January 2017 was an overwhelming month. On the 12th, I lost my last remaining grand- parent, who died at age 99 and a half after a long illness. Less than a week later, with two days remaining in Obama’s term, I watched in the gallery as my sister argued her first case before the Supreme Court.
In an ironic twist of fate, the case was defending the rights of Muslim men rounded up on immigration violations and detained indefinitely in the aftermath of 9/11. My sister’s clients were seeking to sue not just the correction officers and warden responsible for the horrendous violations of their rights, but also officials at the highest level of government who put the policy in place.
During that trip to DC, I celebrated with my family when we learned that Oscar López Rivera and Chelsea Manning’s sentences had been commuted. But I also struggled with the disappointment of President Obama leaving office without responding to our request to exonerate my grandmother, and failing to free Leonard Peltier and other political prisoners still trapped behind bars.

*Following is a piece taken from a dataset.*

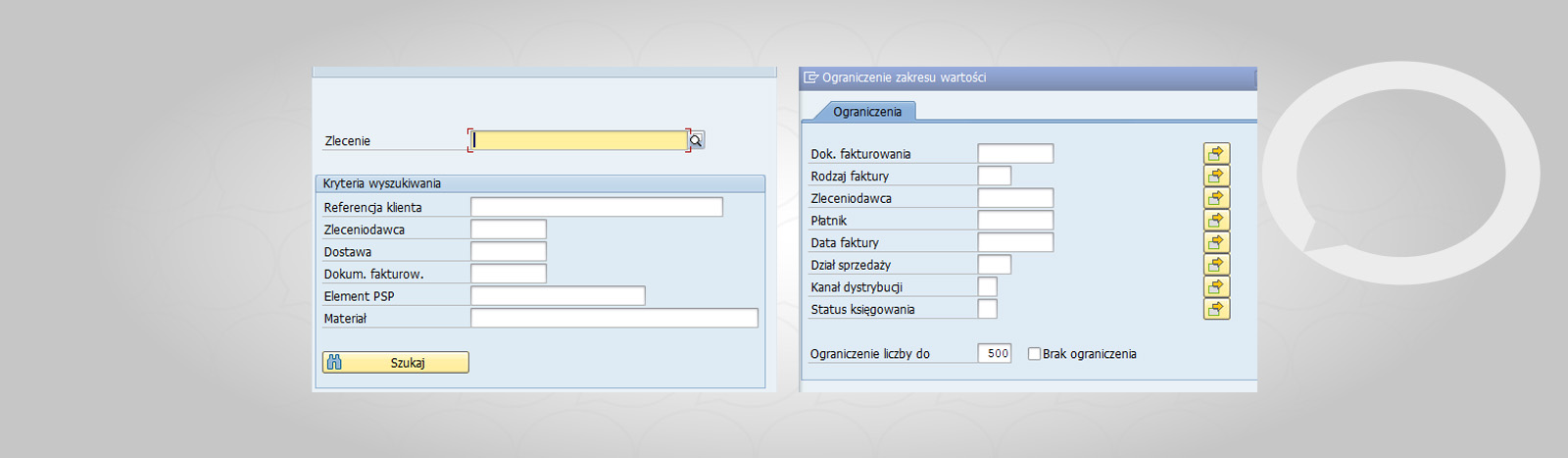The image size is (1568, 458).
Task: Open multiple selection arrow for Dok. fakturowania
Action: tap(1216, 153)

All of this happened, of course, against the backdrop of the presidential election results. Trump campaigned and won by promoting racism, misogyny, Islamophobia, homophobia, support for torture and–in a grim echo of some of the abuses of my grandmother’s case–the call for government killings of family members of suspected terrorists. The policies already implemented by the new administration pose a grave threat to us all, and place many of the activist families we support in even greater jeopardy. In the face of increased repression, they need to know we stand with them.
I am worried about what the next few years will bring. Many who contacted us during the exoneration effort shared their first-hand memories of my grandparents’ trial and execution, and how their lives were forever affected. Others, like students we heard from in West Virginia and Wyoming, were born decades later but described how our current political climate reminds them of those dark days of the 1950s.
Yet ultimately, I am encouraged and inspired by what the campaign to exonerate my grandmother achieved, and grateful for the love and support my family and I received personally. In their final letter to my dad and uncle just hours before their execution, my grandparents wrote that they, “were comforted in the sure knowledge that others would carry on after us.” The campaign to exonerate Ethel Rosenberg has proved my grandparents were right to believe that after they were gone, others would continue to resist repression and fight for justice. We should all consider that a victory of which we can be proud.